P&G' solid quarter boosts company, CEO
By Jessica Wohl ,ReutersWhat a difference a year makes for Procter & Gamble Co. and CEO Bob McDonald.
January 27, 2013, 12:04 am TWN
Last February, he unveiled a US$10 billion restructuring including thousands of job cuts after the world's largest household products company admitted it was not nimble enough, especially in emerging markets.
In April, Wall Street analysts roasted McDonald on a conference call after P&G's latest profit warning and having to rescind some price increases. The dour performance prompted activist investor Bill Ackman to call for change last summer when he bought the shares.
Since then, McDonald has refocused the world's largest household products maker on winning back market share for products ranging from Gillette razors to Tide detergent.
On Friday, Procter & Gamble delivered its strongest indication yet that its turnaround efforts are paying off, posting a better-than-expected profit and improved forecasts, helped by U.S. hits such as Tide Pods and new hair care products under the Vidal Sassoon brand.
The results and rosy outlook — it was the first time the company raised its annual profit forecast since April 2010 — led to a 4-percent rise in P&G's stock price, setting a high for McDonald's 3-1/2 year tenure.
Even Ackman, who for months has blamed McDonald's team for earlier missteps, said on CNBC that the results were an indication of “very significant progress.”
Friday's report showed better-than-expected profit, helped in part by a gain from an acquisition, and sales that surpassed expectations, with growth in all divisions. Even so, some analysts think the company still has more to accomplish.
“The results are pretty good, but you know what? We know we're not done yet, we know this is work in progress, we know we have more to do,” McDonald said in an interview.

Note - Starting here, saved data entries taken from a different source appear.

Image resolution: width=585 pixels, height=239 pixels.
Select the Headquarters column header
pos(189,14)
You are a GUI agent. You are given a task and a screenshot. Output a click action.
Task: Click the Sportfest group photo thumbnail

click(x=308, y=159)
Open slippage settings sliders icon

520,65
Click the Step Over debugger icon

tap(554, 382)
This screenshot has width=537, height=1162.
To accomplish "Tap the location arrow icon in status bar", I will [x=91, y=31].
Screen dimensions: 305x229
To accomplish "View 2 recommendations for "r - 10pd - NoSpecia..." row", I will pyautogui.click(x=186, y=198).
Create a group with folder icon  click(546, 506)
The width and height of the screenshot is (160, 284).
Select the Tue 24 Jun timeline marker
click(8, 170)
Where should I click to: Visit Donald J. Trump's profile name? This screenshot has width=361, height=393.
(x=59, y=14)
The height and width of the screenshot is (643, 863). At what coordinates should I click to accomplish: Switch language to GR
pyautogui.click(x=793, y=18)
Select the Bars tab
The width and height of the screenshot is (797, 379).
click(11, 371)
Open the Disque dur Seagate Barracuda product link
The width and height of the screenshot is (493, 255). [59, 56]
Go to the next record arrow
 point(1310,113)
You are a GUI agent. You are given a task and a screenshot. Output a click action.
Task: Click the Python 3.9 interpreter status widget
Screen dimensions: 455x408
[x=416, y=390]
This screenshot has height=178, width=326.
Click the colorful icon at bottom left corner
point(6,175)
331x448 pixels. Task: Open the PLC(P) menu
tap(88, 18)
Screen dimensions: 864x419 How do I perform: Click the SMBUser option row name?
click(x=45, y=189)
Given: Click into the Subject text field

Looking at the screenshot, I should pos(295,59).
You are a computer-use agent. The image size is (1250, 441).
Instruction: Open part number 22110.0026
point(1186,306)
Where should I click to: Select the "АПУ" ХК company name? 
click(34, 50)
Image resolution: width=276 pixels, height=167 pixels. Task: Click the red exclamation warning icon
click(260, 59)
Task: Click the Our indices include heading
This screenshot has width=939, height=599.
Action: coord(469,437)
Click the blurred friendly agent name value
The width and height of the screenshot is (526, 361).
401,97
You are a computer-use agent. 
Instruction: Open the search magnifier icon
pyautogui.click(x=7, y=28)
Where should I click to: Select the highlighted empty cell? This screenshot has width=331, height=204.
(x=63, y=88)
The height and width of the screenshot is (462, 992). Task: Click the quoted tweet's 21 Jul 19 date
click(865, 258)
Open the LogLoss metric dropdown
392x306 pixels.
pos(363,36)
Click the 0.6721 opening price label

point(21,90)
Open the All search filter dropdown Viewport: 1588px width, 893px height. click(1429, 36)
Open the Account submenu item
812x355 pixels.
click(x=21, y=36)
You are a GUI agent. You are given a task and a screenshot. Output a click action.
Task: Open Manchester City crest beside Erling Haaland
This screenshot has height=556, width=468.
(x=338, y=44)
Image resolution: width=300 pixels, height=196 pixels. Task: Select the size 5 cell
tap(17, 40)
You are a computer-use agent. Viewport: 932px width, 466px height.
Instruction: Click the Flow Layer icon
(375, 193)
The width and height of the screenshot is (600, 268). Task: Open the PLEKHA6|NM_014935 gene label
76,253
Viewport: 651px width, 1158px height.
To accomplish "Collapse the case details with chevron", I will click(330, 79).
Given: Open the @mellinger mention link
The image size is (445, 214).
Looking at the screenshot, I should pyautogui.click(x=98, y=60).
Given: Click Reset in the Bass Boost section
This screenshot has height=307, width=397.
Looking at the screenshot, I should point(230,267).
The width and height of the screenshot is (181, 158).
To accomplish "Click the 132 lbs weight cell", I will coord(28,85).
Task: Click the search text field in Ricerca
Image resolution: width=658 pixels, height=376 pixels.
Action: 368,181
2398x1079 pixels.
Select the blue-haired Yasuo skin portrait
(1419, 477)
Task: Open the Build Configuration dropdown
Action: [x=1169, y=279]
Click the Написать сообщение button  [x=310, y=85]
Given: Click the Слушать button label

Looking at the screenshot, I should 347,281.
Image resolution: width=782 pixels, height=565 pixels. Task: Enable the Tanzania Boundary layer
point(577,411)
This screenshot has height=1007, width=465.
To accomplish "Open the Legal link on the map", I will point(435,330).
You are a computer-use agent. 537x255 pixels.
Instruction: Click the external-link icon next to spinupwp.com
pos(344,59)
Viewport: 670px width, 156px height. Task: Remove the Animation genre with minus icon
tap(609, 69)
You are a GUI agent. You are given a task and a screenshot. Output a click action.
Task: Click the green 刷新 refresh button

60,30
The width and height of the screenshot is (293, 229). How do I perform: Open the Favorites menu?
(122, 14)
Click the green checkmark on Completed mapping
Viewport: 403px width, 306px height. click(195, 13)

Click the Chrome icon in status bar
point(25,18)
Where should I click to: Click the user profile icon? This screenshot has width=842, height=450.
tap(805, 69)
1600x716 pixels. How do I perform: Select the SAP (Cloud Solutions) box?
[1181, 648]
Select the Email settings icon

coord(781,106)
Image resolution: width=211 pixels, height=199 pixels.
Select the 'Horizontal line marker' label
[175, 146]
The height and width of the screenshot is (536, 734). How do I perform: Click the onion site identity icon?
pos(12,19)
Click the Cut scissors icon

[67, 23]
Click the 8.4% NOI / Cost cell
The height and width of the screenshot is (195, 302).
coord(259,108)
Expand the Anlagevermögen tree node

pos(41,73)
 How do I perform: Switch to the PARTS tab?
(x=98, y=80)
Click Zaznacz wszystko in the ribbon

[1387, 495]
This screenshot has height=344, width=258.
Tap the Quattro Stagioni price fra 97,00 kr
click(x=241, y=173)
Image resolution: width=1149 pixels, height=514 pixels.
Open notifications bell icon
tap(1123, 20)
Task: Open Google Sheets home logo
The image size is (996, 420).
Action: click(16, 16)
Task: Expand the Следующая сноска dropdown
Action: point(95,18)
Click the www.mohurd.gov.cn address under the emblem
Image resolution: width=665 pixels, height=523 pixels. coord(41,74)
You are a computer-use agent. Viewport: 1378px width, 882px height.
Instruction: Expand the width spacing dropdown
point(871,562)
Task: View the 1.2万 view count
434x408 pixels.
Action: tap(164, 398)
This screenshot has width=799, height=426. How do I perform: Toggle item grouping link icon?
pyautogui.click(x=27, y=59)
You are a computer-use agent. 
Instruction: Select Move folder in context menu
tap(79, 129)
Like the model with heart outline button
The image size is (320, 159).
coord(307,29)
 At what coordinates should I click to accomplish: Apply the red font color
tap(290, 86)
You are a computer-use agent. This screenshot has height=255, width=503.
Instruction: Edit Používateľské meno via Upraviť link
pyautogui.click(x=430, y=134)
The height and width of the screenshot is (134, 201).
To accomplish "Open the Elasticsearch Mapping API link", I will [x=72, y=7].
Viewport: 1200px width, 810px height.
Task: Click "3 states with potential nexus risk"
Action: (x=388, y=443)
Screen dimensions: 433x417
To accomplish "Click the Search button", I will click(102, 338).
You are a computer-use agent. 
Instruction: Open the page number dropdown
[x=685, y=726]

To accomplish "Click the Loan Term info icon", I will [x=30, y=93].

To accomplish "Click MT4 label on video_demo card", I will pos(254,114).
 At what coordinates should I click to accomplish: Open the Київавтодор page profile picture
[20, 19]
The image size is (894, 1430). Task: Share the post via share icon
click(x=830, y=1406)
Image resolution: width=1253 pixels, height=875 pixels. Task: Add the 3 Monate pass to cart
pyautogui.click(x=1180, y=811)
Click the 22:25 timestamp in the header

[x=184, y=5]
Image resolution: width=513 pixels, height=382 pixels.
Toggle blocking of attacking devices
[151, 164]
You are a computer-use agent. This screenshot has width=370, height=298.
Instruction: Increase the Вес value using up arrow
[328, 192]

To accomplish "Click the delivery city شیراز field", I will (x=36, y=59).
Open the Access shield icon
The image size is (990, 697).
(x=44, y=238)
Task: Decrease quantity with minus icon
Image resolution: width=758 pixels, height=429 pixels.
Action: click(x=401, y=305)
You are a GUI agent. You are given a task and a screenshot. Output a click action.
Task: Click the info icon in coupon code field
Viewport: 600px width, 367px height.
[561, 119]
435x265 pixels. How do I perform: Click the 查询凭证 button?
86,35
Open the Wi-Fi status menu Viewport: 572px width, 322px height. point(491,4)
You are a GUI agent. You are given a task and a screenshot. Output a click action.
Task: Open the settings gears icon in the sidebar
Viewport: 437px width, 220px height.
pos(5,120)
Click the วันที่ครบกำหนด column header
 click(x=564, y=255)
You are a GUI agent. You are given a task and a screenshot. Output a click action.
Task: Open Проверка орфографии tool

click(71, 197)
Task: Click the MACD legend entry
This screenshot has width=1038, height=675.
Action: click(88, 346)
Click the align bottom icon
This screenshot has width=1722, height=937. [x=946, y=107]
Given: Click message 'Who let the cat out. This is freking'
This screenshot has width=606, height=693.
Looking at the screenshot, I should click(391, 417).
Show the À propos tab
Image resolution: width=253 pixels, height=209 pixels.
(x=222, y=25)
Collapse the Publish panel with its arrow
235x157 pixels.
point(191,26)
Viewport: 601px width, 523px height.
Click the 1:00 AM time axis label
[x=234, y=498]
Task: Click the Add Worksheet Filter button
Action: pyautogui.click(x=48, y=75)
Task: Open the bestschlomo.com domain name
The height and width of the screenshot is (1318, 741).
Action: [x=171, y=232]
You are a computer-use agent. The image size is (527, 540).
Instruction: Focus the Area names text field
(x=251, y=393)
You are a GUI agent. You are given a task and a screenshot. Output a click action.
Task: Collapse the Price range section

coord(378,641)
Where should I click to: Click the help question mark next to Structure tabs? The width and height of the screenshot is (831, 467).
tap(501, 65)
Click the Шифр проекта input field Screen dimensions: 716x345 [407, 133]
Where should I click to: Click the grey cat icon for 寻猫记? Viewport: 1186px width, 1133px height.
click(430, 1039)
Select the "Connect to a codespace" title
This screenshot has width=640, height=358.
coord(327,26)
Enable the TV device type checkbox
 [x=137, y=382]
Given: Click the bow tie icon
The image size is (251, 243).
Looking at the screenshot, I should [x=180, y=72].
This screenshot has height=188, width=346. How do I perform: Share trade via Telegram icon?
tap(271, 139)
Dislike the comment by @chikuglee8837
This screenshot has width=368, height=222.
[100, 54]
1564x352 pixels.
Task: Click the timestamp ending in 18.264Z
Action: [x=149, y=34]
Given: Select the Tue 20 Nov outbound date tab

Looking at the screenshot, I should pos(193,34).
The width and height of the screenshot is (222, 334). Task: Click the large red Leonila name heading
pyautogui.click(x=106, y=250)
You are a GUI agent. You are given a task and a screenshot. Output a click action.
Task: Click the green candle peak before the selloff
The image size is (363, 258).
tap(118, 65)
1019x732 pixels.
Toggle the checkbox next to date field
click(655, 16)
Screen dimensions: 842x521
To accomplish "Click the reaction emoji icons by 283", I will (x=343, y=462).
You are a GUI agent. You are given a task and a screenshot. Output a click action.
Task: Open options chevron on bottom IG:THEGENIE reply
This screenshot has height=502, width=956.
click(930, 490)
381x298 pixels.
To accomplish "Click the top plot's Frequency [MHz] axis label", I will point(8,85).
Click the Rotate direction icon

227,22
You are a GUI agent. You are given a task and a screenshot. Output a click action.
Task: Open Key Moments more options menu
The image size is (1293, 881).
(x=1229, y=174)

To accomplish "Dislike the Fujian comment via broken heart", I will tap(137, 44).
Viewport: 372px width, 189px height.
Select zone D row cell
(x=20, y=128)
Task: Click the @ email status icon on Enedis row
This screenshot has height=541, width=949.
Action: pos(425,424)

P&G's long-term goals, along with cutting costs and developing more innovative products, include getting sales to grow 1 to 2 percentage points ahead of the market pace.
“They've been stuck in the mud for years, and this is kind of a ray of hope for the company and they should be commended on the quarter,” said Channing Smith, co-manager of the Capital Advisors Growth Fund. P&G represents 2 percent of that fund and the firm overall holds roughly 75,000 shares of P&G.
It has taken P&G months to reignite growth in sluggish markets such as the United States while also expanding in emerging markets, where products are typically less expensive.
P&G expects Tide Pods, the single-dose detergent launched in the United States in 2012, to become a US$500 million brand this year. It says the premium-priced product is attracting both loyal Tide users and those who used to buy less expensive brands.
Tide Pods will be followed by an Ariel-branded version of the product in Europe this spring. Other launches this year include updated Pantene and Vidal Sassoon hair care products, as well as new versions of Bounty paper towels.
P&G earned US$4.06 billion, or US$1.39 per share, in the fiscal second quarter ended in December, up from US$1.69 billion, or 57 cents per share, a year earlier.
Stripping out unusual items such as restructuring charges and acquisitions, P&G earned US$1.22 per share. That topped the company's own forecast of US$1.07 to US$1.13 per share and analysts' average target of US$1.11, according to Thomson Reuters I/B/E/S.
Net sales rose 2 percent to US$22.18 billion, topping analysts' forecast of US$21.91 billion.
P&G expects fiscal 2013 core earnings of US$3.97 to US$4.07 per share, up from an earlier forecast of US$3.80 to US$4. Analyst estimates were at the bottom of that new range.
It expects organic sales to rise 3 to 4 percent this year, narrowing a prior forecast of 2- to 4-percent growth.